Qué defendemos

Reivindicamos la preservación de la Isla de Valdecañas frente a su destrucción. El desarrollo del complejo no sólo responde a los principios de protección ambiental, sino que ha sido el motivo por el que la zona tiene hoy valor ecológico. 

Durante décadas, el terreno estaba plagado de eucaliptos, una especie que se considera invasora, destinados a suministrar una planta de papel que nunca llegó a construirse. También se utilizaba como vertedero informal. Su valor medioambiental era escaso, al no tener presencia toda la flora y fauna que tiene la isla hoy en día a consecuencia del desarrollo residencial.

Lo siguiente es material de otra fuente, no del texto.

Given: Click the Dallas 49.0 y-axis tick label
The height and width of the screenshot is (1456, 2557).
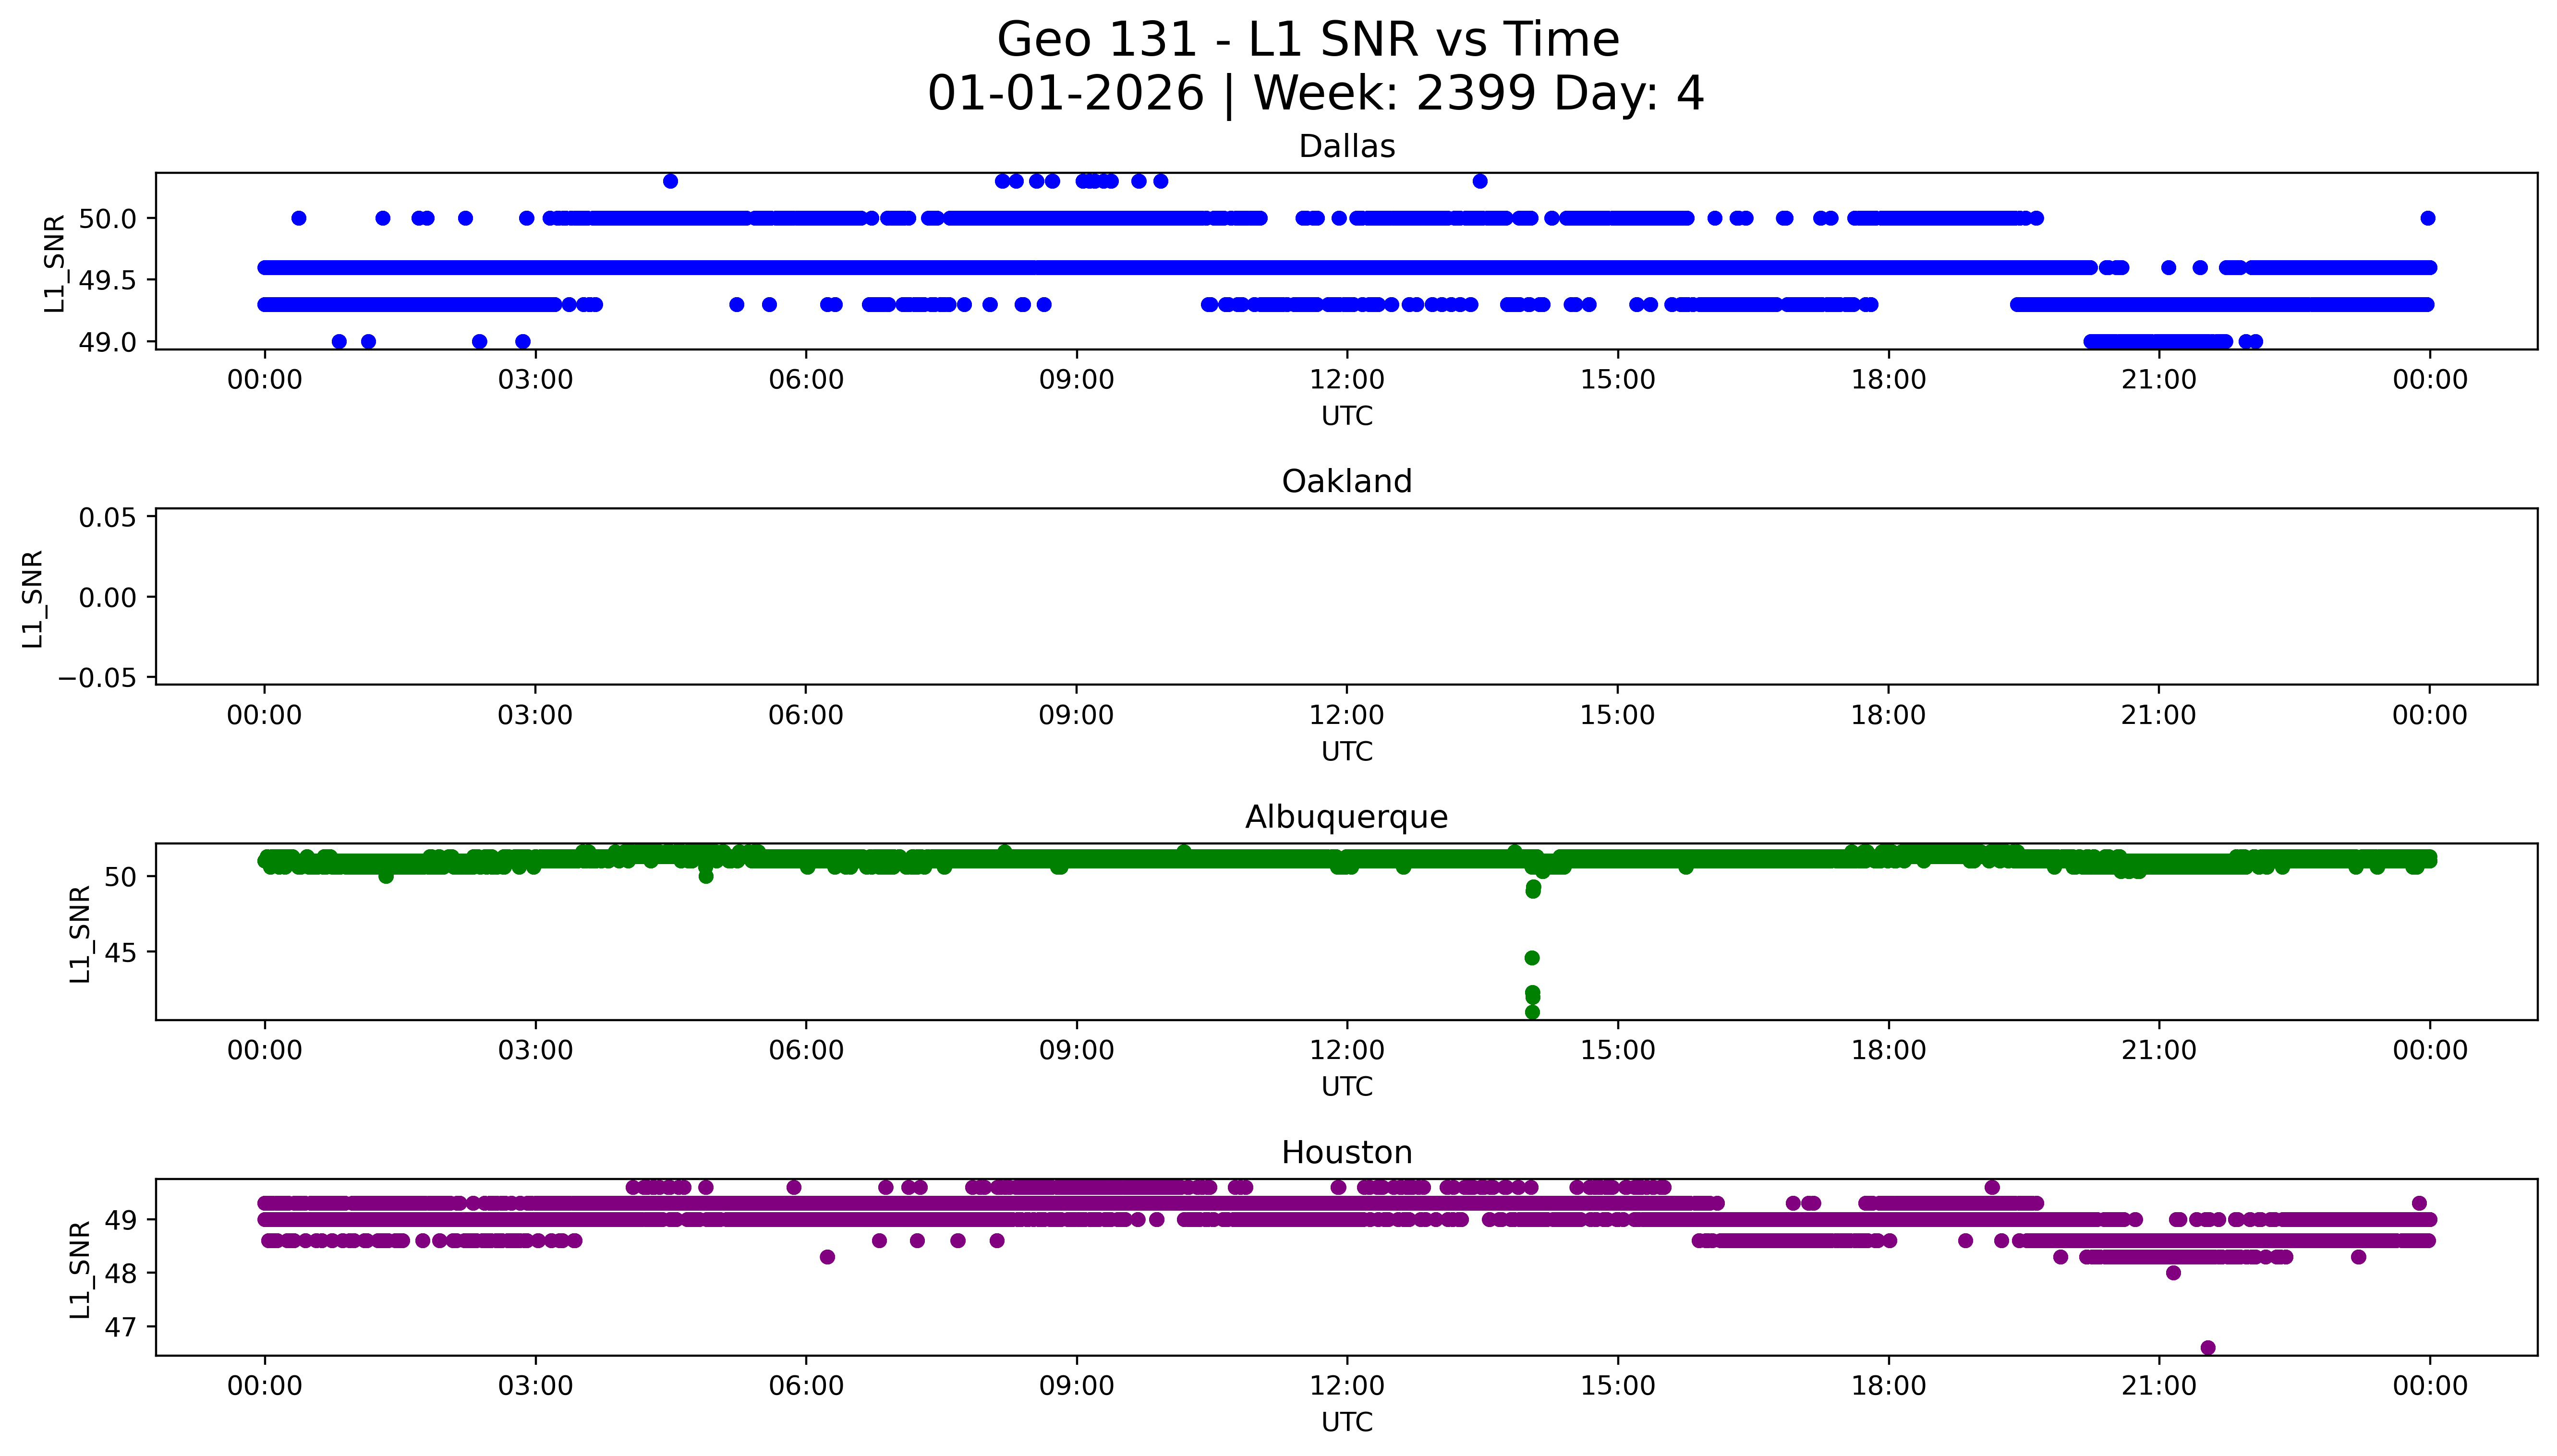Looking at the screenshot, I should point(108,342).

Consideramos que destruir el desarrollo de la Isla de Valdecañas supondría un verdadero ataque a la biodiversidad. La demolición sólo conseguiría regresar el terreno a un estado peor del que ya estaba cuando era un vertedero y generaría un terrible impacto para la flora y la fauna que ha repoblado el territorio.

Además, un derribo traería graves consecuencias económicas para Extremadura, generaría pérdida de puestos de trabajo y oportunidades, ahuyentaría a inversores interesados en la región y dificultaría la batalla de la Comunidad Autónoma para hacer frente a la despoblación.